- [DEINE AUFGABE]: Kannst du aus dem folgenden Forumsthread zur Kabellänge bei MPI/DP den Abschnitt zwischen "MPI ist bei" und "einen Grund dafür?", beides eingeschlossen, wortgetreu wiedergeben?

- [VORLIEGENDER TEXT]:
┌──
# Kabellänge bei MPI/DP



## andi (18 September 2009)

Hallo,

MPI ist bei 187.5kBit/s auf 50m pro Segment begrenzt, Profibus DP auf 1000m. Das Kabel ist i.d.r. das Gleiche, laut der Orginal Siemensdokumentation ist für beide Busssystem die Treiberanschaltung identisch. Also ist die Physik eigentlich die gleiche, man kann auf dem Bus ja auch gemischt waren. Warum existiert dann dieser Unterschied. Gibt es irgend einen Grund dafür?

Gruß Andreas


----------



## Rainer Hönle (18 September 2009)

Bei MPI liegt nicht bei allen Schnittstellen eine galvanische Trennung vor. Die mit haben auch bei MPI eine deutlich höhere zulässige Leitunsglänge.


----------



## andi (18 September 2009)

Hallo,  nur voran liegt das? Die Übertragungsstrecke ist doch eigentlich immer gleich.  Gruß Andreas


----------



## Rainer Hönle (18 September 2009)

Stimmt im Prinzip. Aber es handelt sich um Elektrik mit Widerständen, Leitungstreibern, Kapazitäten und lauter solchen Sachen. Und die sind halt unterschiedlich ausgelegt.
└──
- [DATENTEIL]:
┌──
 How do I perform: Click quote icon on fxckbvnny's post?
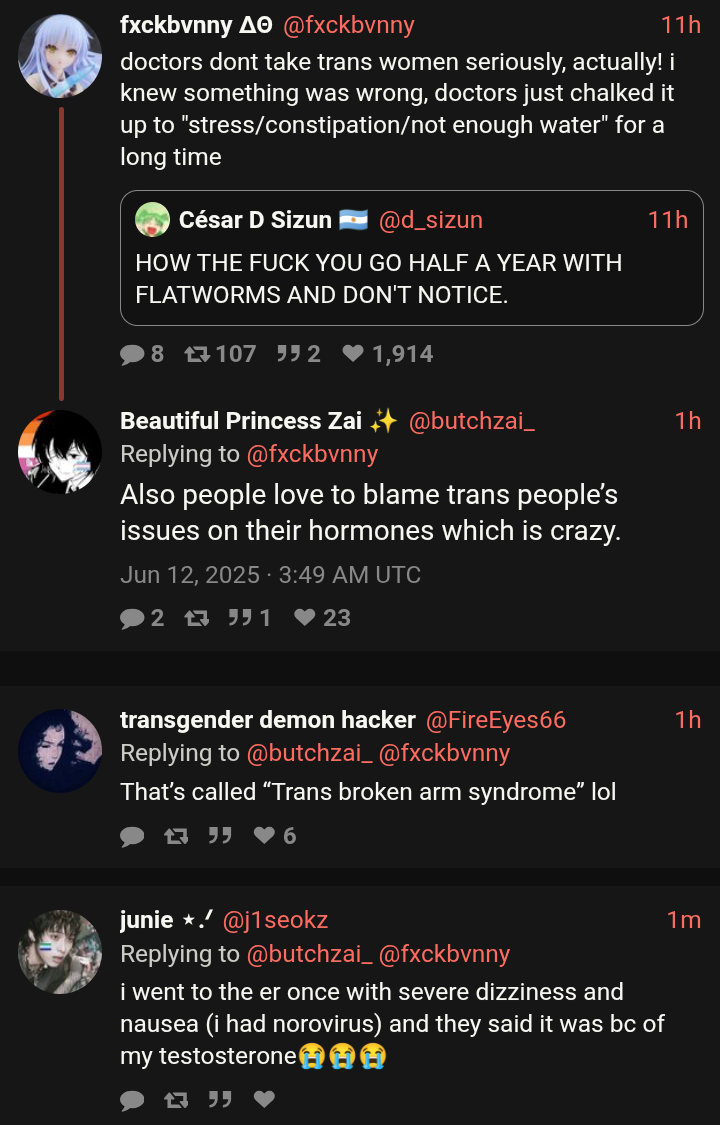pyautogui.click(x=287, y=353)
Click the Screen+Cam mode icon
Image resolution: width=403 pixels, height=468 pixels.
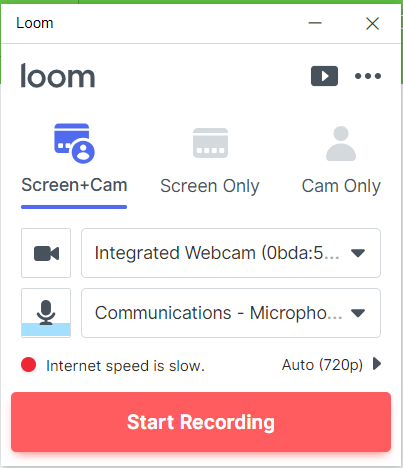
└──
- [LÖSUNG DER AUFGABE]:
MPI ist bei 187.5kBit/s auf 50m pro Segment begrenzt, Profibus DP auf 1000m. Das Kabel ist i.d.r. das Gleiche, laut der Orginal Siemensdokumentation ist für beide Busssystem die Treiberanschaltung identisch. Also ist die Physik eigentlich die gleiche, man kann auf dem Bus ja auch gemischt waren. Warum existiert dann dieser Unterschied. Gibt es irgend einen Grund dafür?